[Consigne 1] Dans le texte sur Paulhan et la parole commune, relevez tous les auteurs cités en exemple de la question de l'inscription de la parole commune dans la littérature depuis la seconde moitié du XIXe siècle.
[Consigne 2] D'après le texte sur Paulhan et la parole commune, pourquoi la revue Le Spectateur accueille-t-elle des travaux sur la publicité commerciale ? Répondez en une à trois phrases.

Par ailleurs, et indépendamment de la technique du collage, la question de l’inscription de la parole commune dans le texte littéraire en général, et dans le poème en particulier, est une question récurrente depuis la seconde moitié du XIXe siècle : voir Flaubert, L. Bloy, Schwob, Gourmont etc. Elle touche (comme ici) à la question du quotidien, de la vie quotidienne (qui sera une des questions essentielles du surréalisme) et à celle du lieu commun, qui est la préoccupation de Paulhan. On connaît son travail sur les proverbes malgaches. On connaît moins la revue Le Spectateur, qui a paru de 1909 à 1914 : il était membre du comité de rédaction. Le projet de la revue (58 numéros jusqu’à la guerre) s’inscrit dans la lignée de Taine : il s’agit «d’étudier l’intelligence et ses lois », de conduire une « étude critique des raisonnements quels qu’ils soient », et surtout de ceux qui se traduisent dans la pratique, dans les régions les plus modestes de la vie quotidienne : une des caractéristiques de la pensée moderne (disent-ils) est en effet « de ne rien considérer comme indigne d’elle ». C’est sans doute la raison pour laquelle on trouve dans Le Spectateur des travaux sur « la publicité commerciale » ; sur « la puissance de séduction de la réclame »; sur « la conversation et le langage concret ». Dans Proverbe, la revue d’Eluard à laquelle Paulhan collabore très activement, on trouve aussi des « annonces », phrases ou lambeaux de textes prélevés dans les journaux et maltraités de diverses façons. Ainsi cette phrase solennelle et ridicule trouvée dans l’Intransigeant : « Il faut violer les règles, oui, mais pour les violer il faut les connaître » qui est reprise puis tordue de diverses façons (« il faut régler la connaissance oui, mais pour la régler il faut la violer » ; « il faut connaître les viols, oui, mais pour les connaître il faut les régler » etc.) On impute cela d’habitude au nihilisme dada : il s’agirait de manifester l’absurdité du langage, et d’étendre l’empire de la dérision. Il s’agit de tout autre chose.

[Extraits des lignes]
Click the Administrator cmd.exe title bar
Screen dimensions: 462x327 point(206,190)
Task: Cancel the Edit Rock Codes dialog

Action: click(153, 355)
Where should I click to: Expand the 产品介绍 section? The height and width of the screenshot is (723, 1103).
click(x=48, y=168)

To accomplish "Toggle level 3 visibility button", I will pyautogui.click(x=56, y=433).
---
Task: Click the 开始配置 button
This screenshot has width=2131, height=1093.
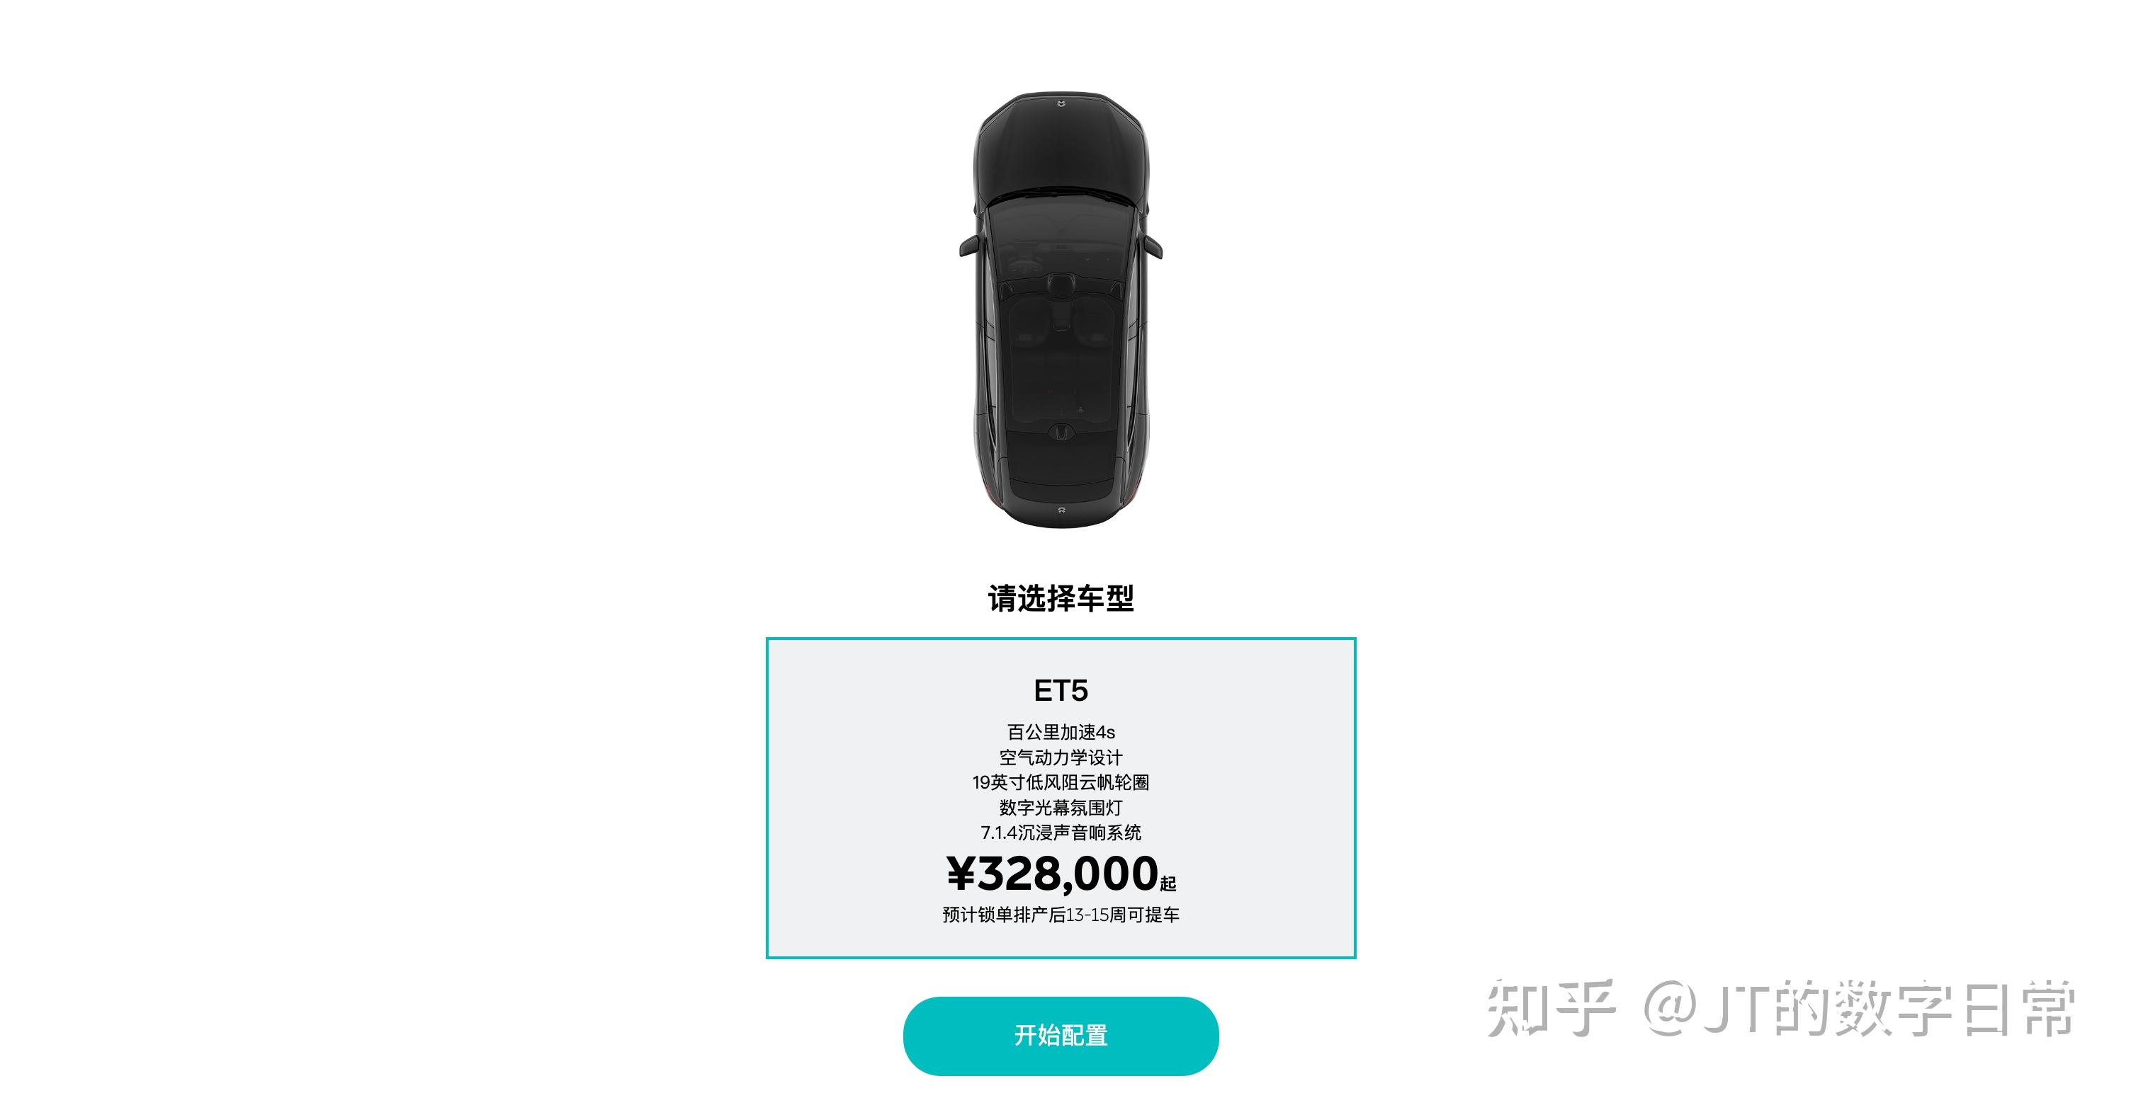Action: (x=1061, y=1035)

[Réponse 1] Flaubert, L. Bloy, Schwob, Gourmont

[Réponse 2] Le projet de la revue est d'étudier l'intelligence et ses lois, notamment les raisonnements qui se traduisent dans la pratique, jusque dans les régions les plus modestes de la vie quotidienne. Selon ses rédacteurs, la pensée moderne a pour caractéristique « de ne rien considérer comme indigne d'elle ».